The moment a team replaces customer interviews with AI-generated personas, or accepts model outputs as "validation," they've left the realm of product discovery. They're optimising for coherence, not truth and reality.
And the outputs will almost always sound smart—because the model is trained to be smart.
The comfort of coherence
There's an old product mantra: fall in love with the problem, not the solution. But today, teams are falling in love with the synthesis. With the simulation. With the illusion of understanding. And especially the speed of producing some software without developers and the hassle that comes with it.
AI Models are:
• Fast
• Agreeable
• Always available
• Consistent
Real Users are:
• Messy
• Contradictory
• Hard to schedule
• Ask challenging questions
I see why AI is appealing, but it's lazy. Real users may not know what they want, but they're the only source of truth that matters. They don't hallucinate. They don't reinforce your bias. They show you where things break. They are the ones who will pay for your product/solution/service.
Innovation isn't about removing friction. It's about using it. When AI removes the friction and replaces the customer, the opportunity is lost.

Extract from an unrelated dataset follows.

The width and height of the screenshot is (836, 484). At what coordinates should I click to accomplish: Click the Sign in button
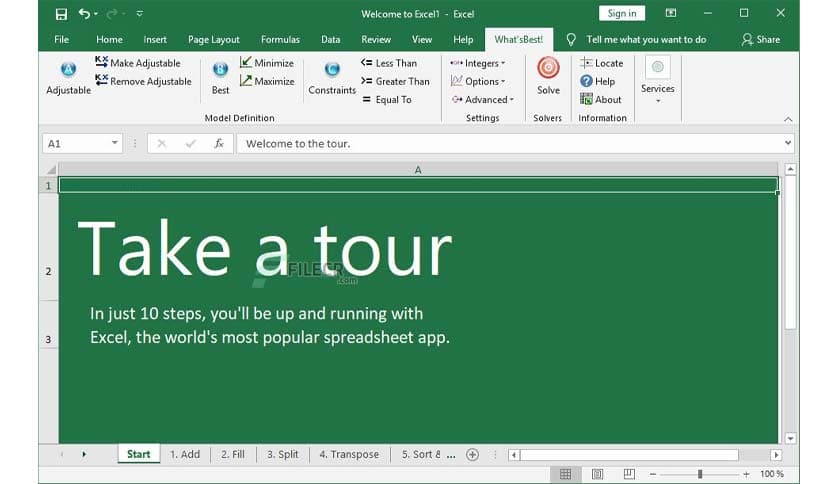pos(621,13)
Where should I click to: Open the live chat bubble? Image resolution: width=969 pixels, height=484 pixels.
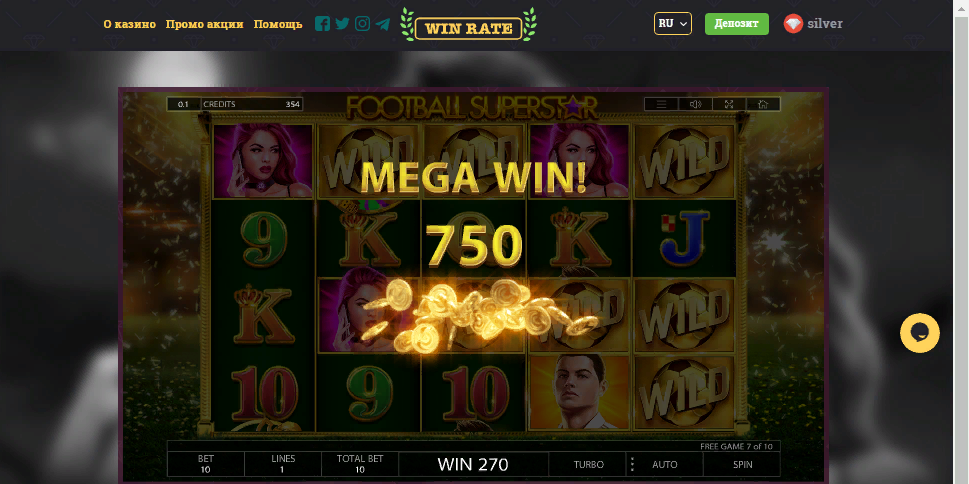(920, 333)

AI can help if - if you let it
I've been using AI in my work every day. I don't reject AI. When it comes to code, it does great - and weird stuff. So, far from it. My view is like many things, when organised, thought about, applied logically, tested mentally, it's an amazing augmentation of the innovation process (and many other processes).
I'm not an expert in what all teams are doing, but I imagine the best teams aren't using AI to replace the customer—they're using it to better understand them. CPO's and senior product and tech leaders are guiding their teams to use AI for:
• Preparing sharper customer interviews
• Clustering insights that would otherwise be buried
• Generating divergent thinking and exploring non-obvious angles
AI accelerates the exploration, not the confirmation. Really, it's crap at confirmation. If you disagree, use it.
In these environments, AI isn't the "source of truth." It's a tool for better questions, not easier answers. Used this way, it doesn't bypass the human—it supports them.
Don't replace; refocus
Or course, innovation processes need to evolve, but not by removing the customer. By making space for more rigorous distinction between model insight and market truth. That means:
• Designing workflows that expect AI to be wrong sometimes
• Training teams to interrogate rather than accept what a machine says
• Fostering a culture where "real feedback" still means someone out there said it, felt it, needed it—and might PAY for it
Foundation matters: If your innovation foundation is weak—lacking clear purpose, customer anchor, or internal discipline—AI will expose and amplify that weakness. If the foundations are strong, AI can become an incredible force multiplier.
But AI doesn't decide that for you. You do. Your process does. Own it. Don't delegate it. Don't outsource it. There's enough of that already.
The core challenge of innovation hasn't changed: find out what matters, and build towards it. AI makes that faster—but only if you stay honest about where truth comes from.
Otherwise, you're just talking to yourself—faster. And that might feel like progress. But it isn't. Don't be the team that mistakes speed for substance. Stay grounded. Stay curious. Know your real user.
Author
Andrew Todd
These are my personal views based on practical experience, influenced by aspects of my professional life, work engagements and often curious discussions with those I see as software, technology, leadership and strategy experts.